### Work task
Return only the lines from the start of the records through the line that contains "Mozzarella cheese (408, 455)", inclusive; leave out all pictures.

### Extracted entries

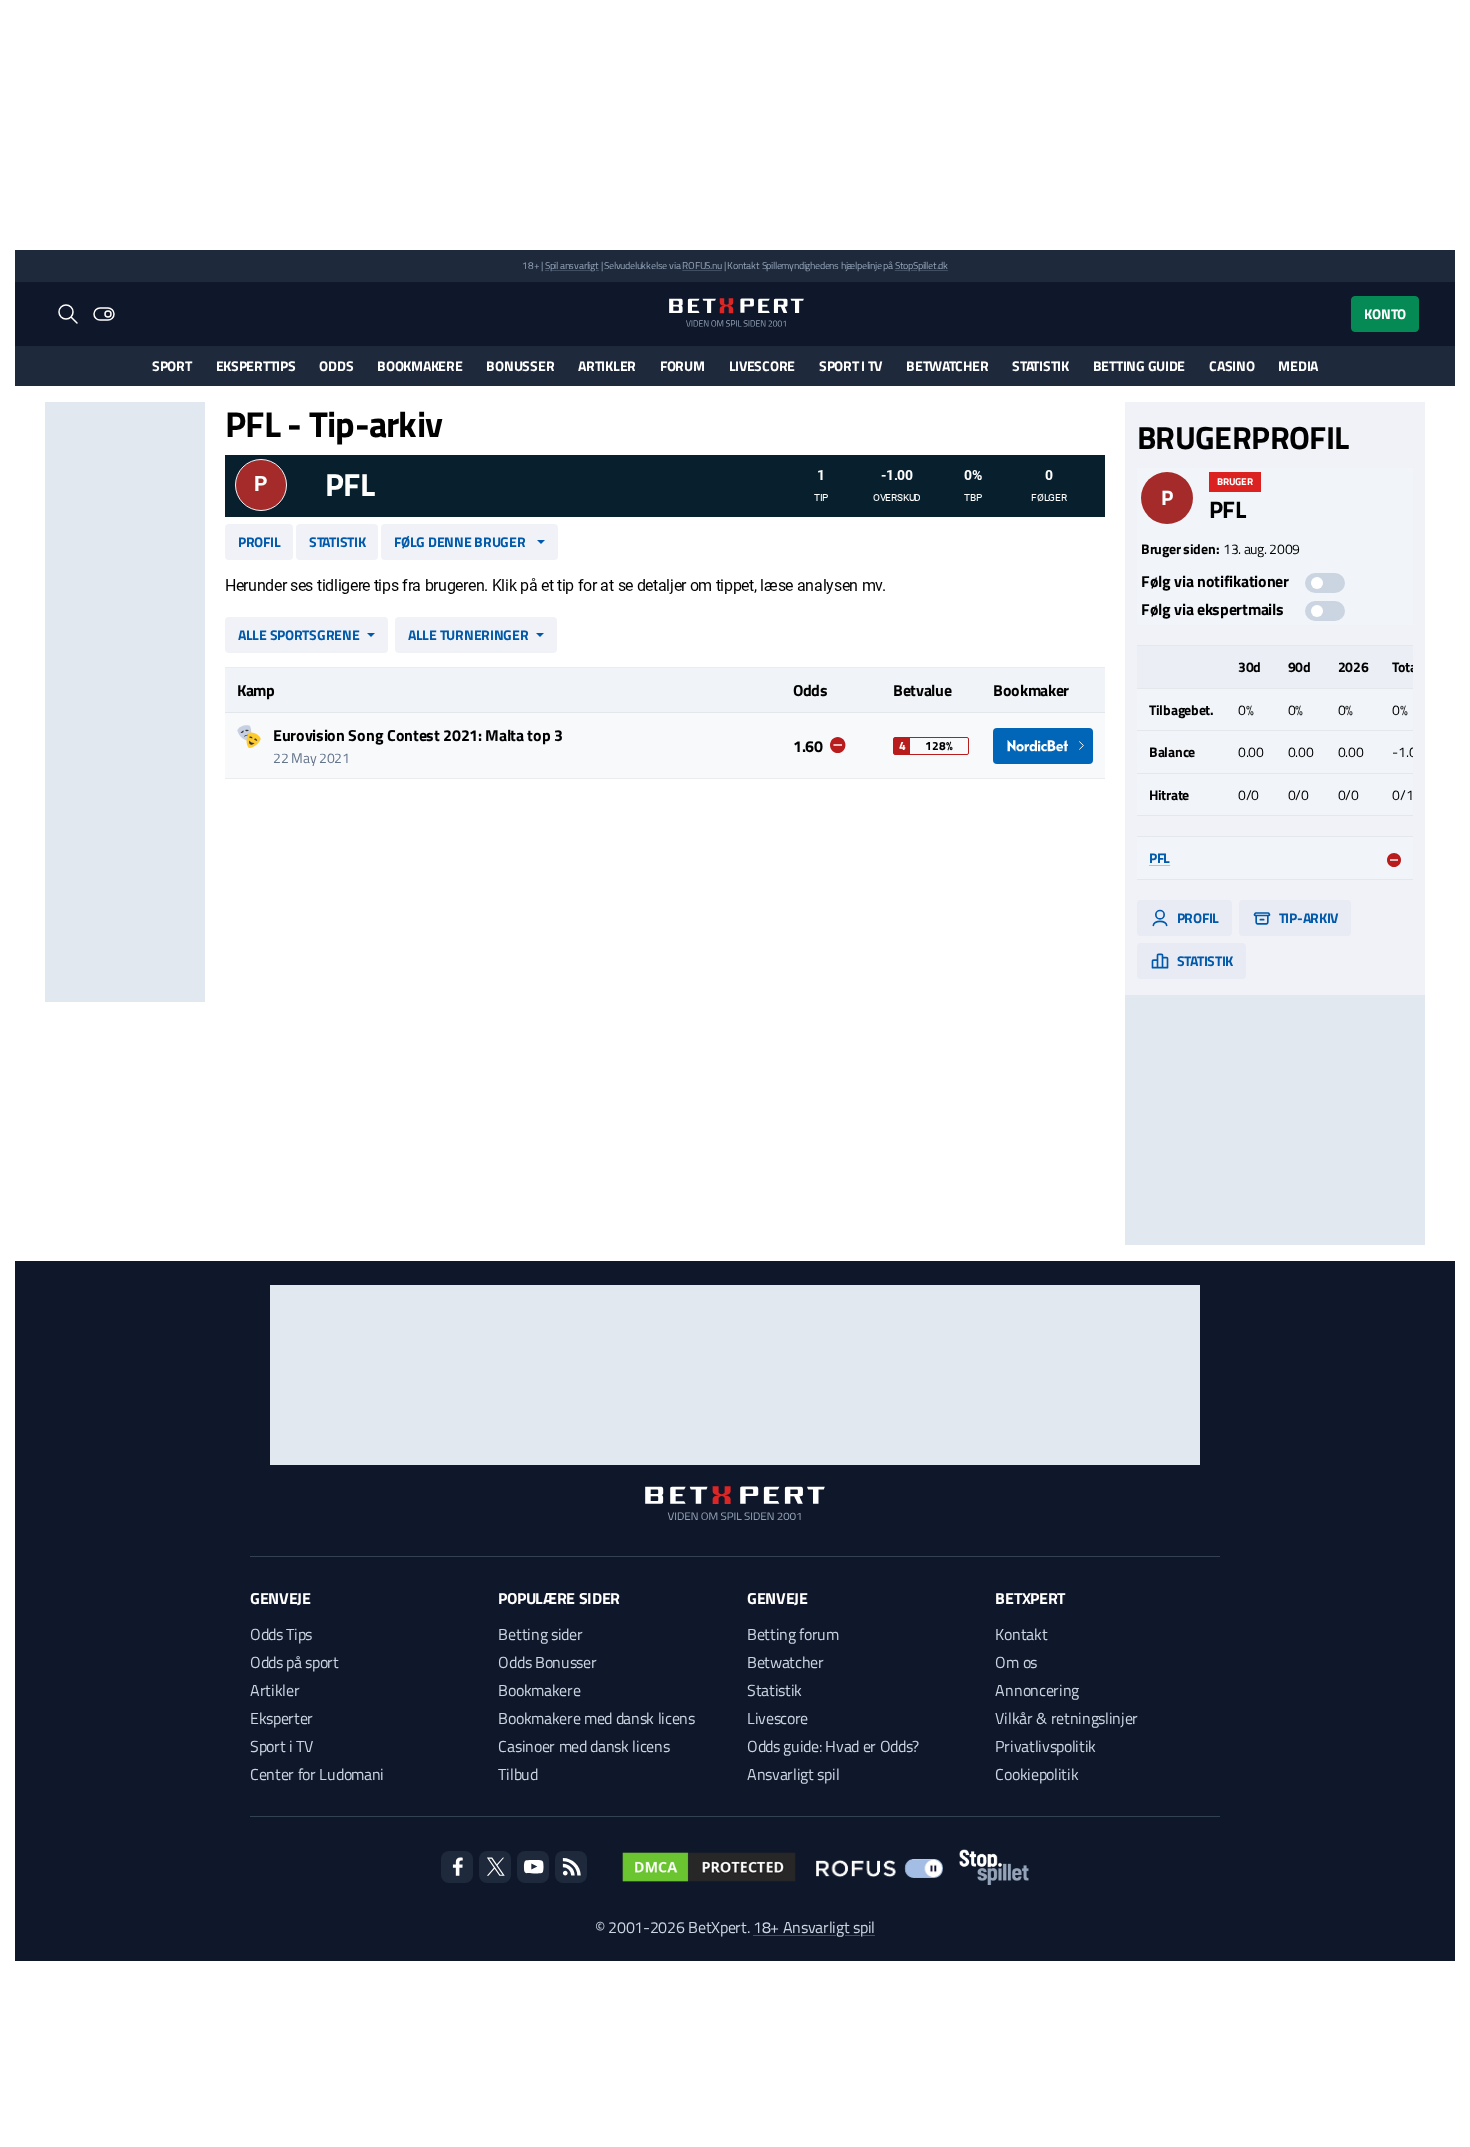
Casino (1231, 365)
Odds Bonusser (547, 1662)
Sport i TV (850, 365)
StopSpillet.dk (921, 265)
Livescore (762, 365)
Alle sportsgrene (299, 634)
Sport (172, 365)
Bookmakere (419, 365)
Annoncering (1036, 1690)
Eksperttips (256, 365)
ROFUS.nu (701, 265)
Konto (1385, 313)
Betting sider (540, 1634)
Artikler (607, 365)
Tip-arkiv (1307, 917)
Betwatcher (947, 365)
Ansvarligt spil (793, 1774)
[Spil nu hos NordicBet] (1043, 746)
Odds (336, 365)
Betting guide (1139, 365)
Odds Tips (281, 1634)
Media (1298, 365)
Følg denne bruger (459, 541)
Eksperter (281, 1718)
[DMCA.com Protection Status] (709, 1867)
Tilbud (517, 1774)
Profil (259, 541)
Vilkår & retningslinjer (1066, 1718)
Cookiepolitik (1036, 1774)
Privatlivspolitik (1045, 1746)
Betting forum (793, 1634)
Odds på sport (294, 1662)
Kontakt (1021, 1634)
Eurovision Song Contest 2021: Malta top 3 (418, 735)
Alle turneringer (468, 634)
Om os (1015, 1662)
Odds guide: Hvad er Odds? (833, 1746)
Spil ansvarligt (572, 265)
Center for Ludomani (317, 1774)
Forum (682, 365)
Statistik (1040, 365)
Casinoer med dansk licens (583, 1746)
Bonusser (520, 365)
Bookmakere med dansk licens (596, 1718)
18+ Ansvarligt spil (814, 1927)
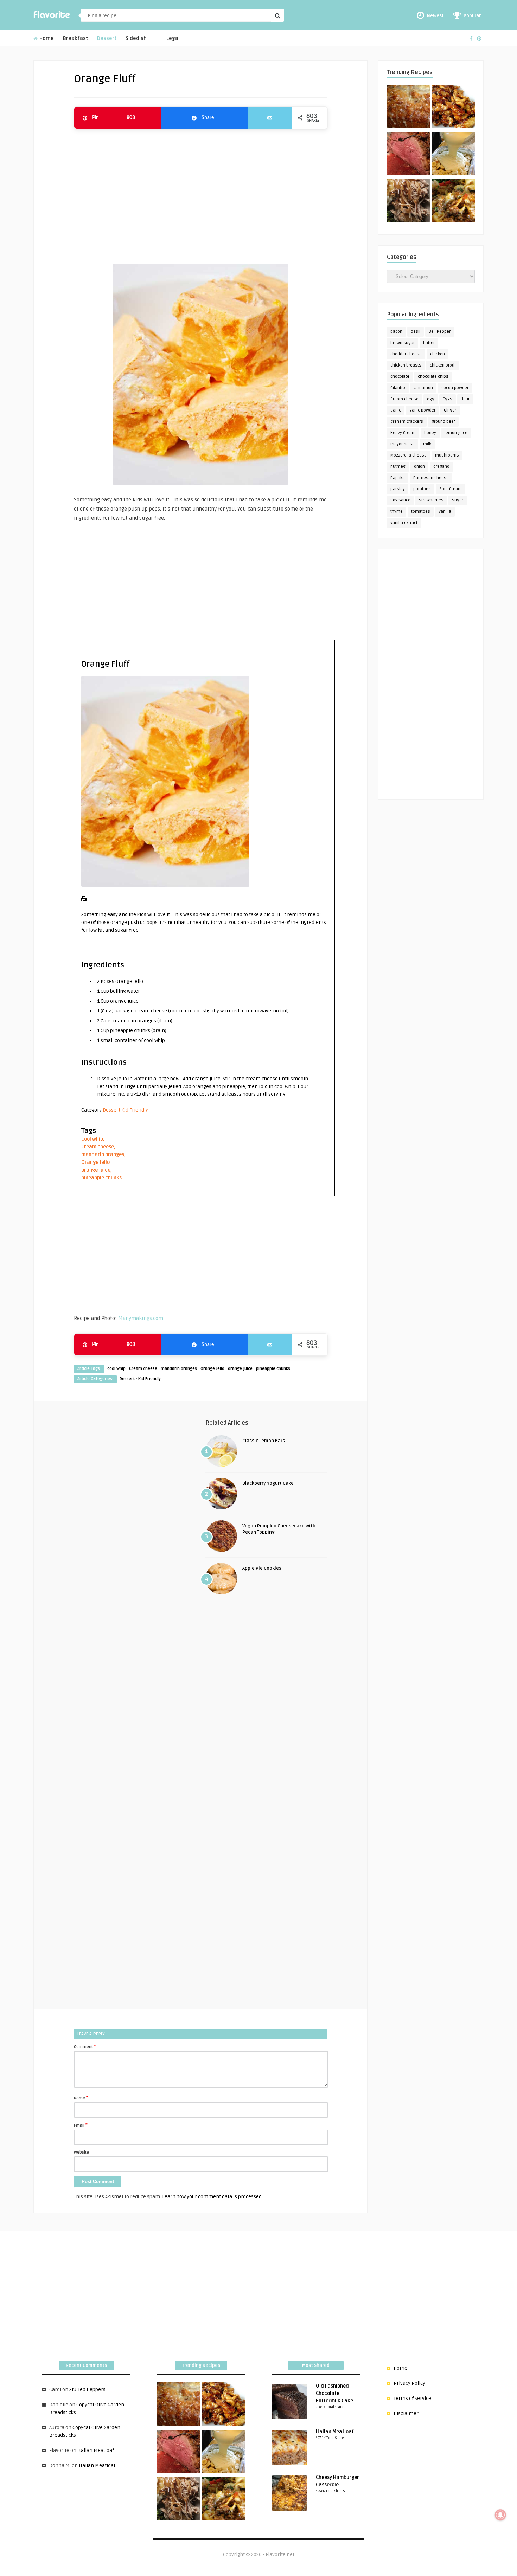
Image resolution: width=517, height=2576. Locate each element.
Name (81, 2098)
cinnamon (423, 387)
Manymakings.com (140, 1318)
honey (430, 432)
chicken (437, 354)
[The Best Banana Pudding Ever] (453, 154)
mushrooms (447, 455)
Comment (85, 2046)
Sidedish (136, 38)
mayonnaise (402, 444)
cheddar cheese (406, 354)
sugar (457, 500)
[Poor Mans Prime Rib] (408, 154)
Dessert (106, 38)
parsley (397, 489)
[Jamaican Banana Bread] (408, 107)
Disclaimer (406, 2413)
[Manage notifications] (500, 2514)
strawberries (431, 500)
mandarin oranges (102, 1155)
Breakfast (75, 38)
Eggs (447, 399)
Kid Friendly (134, 1110)
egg (430, 399)
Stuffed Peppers (87, 2390)
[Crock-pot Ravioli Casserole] (453, 202)
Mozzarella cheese (408, 455)
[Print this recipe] (84, 900)
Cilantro (397, 387)
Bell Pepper (440, 331)
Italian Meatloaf (95, 2450)
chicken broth (443, 365)
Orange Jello (95, 1162)
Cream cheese (97, 1147)
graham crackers (406, 421)
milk (427, 444)
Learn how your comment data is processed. (212, 2197)
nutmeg (398, 466)
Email (81, 2125)
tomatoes (420, 511)
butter (429, 342)
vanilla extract (403, 522)
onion (419, 466)
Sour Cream (450, 489)
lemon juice (456, 432)
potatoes (422, 489)
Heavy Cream (403, 432)
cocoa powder (454, 387)
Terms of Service (412, 2398)
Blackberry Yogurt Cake (268, 1483)
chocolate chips (433, 376)
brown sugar (402, 342)
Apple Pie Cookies (261, 1568)
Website (81, 2152)
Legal (173, 38)
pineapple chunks (101, 1178)
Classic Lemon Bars (263, 1441)
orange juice (95, 1170)
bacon (396, 331)
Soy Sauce (400, 500)
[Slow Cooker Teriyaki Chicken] (453, 107)
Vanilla (445, 511)
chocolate (399, 376)
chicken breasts (405, 365)
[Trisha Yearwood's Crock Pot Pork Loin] (408, 202)
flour (465, 399)
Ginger (450, 410)
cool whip (92, 1139)
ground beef (443, 421)
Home (46, 38)
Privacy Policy (409, 2383)
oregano (441, 466)
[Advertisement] (200, 193)
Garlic (395, 410)
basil (415, 331)
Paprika (397, 477)
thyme (396, 511)
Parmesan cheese (431, 477)
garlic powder (422, 410)
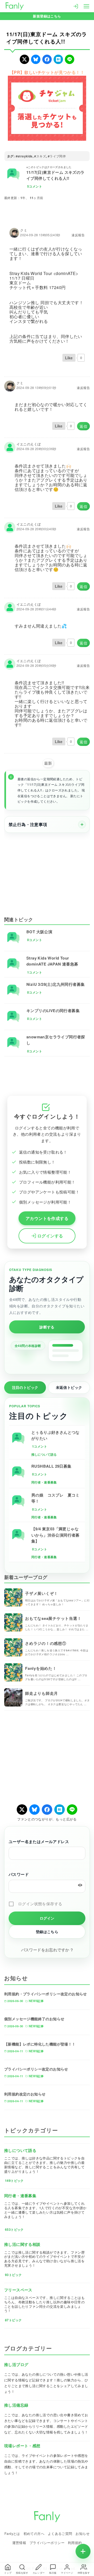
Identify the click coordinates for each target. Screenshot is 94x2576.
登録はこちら (47, 1931)
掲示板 (52, 2572)
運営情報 (19, 2542)
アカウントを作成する (47, 1218)
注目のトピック (25, 1387)
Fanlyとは (12, 2533)
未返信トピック (69, 1387)
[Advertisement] (47, 871)
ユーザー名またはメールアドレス (39, 1841)
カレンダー (39, 2572)
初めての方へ (34, 2533)
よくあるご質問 (60, 2533)
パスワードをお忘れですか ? (47, 1950)
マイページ (67, 2572)
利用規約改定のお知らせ (24, 2093)
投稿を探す (22, 2572)
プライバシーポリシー (47, 2542)
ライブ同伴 (58, 156)
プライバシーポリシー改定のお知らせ (36, 2069)
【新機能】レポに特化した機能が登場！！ (40, 2044)
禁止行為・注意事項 (28, 824)
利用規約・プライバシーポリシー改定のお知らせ (45, 1993)
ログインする (49, 1236)
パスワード (19, 1874)
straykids (25, 156)
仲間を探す (84, 2572)
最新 (48, 763)
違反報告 (78, 235)
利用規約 (75, 2542)
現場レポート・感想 (22, 2446)
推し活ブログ (16, 2364)
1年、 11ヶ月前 (31, 197)
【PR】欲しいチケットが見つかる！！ (47, 72)
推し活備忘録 (16, 2405)
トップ (7, 2572)
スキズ (41, 156)
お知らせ (82, 2533)
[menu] (86, 5)
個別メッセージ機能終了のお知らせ (34, 2018)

### Task result
Casino (1231, 365)
Odds Bonusser (547, 1662)
Sport i TV (850, 365)
StopSpillet.dk (921, 265)
Livescore (762, 365)
Alle sportsgrene (299, 634)
Sport (172, 365)
Bookmakere (419, 365)
Annoncering (1036, 1690)
Eksperttips (256, 365)
ROFUS.nu (701, 265)
Konto (1385, 313)
Betting sider (540, 1634)
Artikler (607, 365)
Tip-arkiv (1307, 917)
Betwatcher (947, 365)
Ansvarligt spil (793, 1774)
[Spil nu hos NordicBet] (1043, 746)
Odds (336, 365)
Betting guide (1139, 365)
Odds Tips (281, 1634)
Media (1298, 365)
Følg denne bruger (459, 541)
Eksperter (281, 1718)
[DMCA.com Protection Status] (709, 1867)
Tilbud (517, 1774)
Profil (259, 541)
Vilkår & retningslinjer (1066, 1718)
Cookiepolitik (1036, 1774)
Privatlivspolitik (1045, 1746)
Betting forum (793, 1634)
Odds på sport (294, 1662)
Kontakt (1021, 1634)
Eurovision Song Contest 2021: Malta top 3 (418, 735)
Alle turneringer (468, 634)
Om os (1015, 1662)
Odds guide: Hvad er Odds? (833, 1746)
Spil ansvarligt (572, 265)
Center for Ludomani (317, 1774)
Forum (682, 365)
Statistik (1040, 365)
Casinoer med dansk licens (583, 1746)
Bonusser (520, 365)
Bookmakere med dansk licens (596, 1718)
18+ Ansvarligt spil (814, 1927)
Image resolution: width=517, height=2576. Locate each element.
Name (81, 2098)
cinnamon (423, 387)
Manymakings.com (140, 1318)
honey (430, 432)
chicken (437, 354)
[The Best Banana Pudding Ever] (453, 154)
mushrooms (447, 455)
Comment (85, 2046)
Sidedish (136, 38)
mayonnaise (402, 444)
cheddar cheese (406, 354)
sugar (457, 500)
[Poor Mans Prime Rib] (408, 154)
Dessert (106, 38)
parsley (397, 489)
[Jamaican Banana Bread] (408, 107)
Disclaimer (406, 2413)
[Manage notifications] (500, 2514)
strawberries (431, 500)
mandarin oranges (102, 1155)
Breakfast (75, 38)
Eggs (447, 399)
Kid Friendly (134, 1110)
egg (430, 399)
Stuffed Peppers (87, 2390)
[Crock-pot Ravioli Casserole] (453, 202)
Mozzarella cheese (408, 455)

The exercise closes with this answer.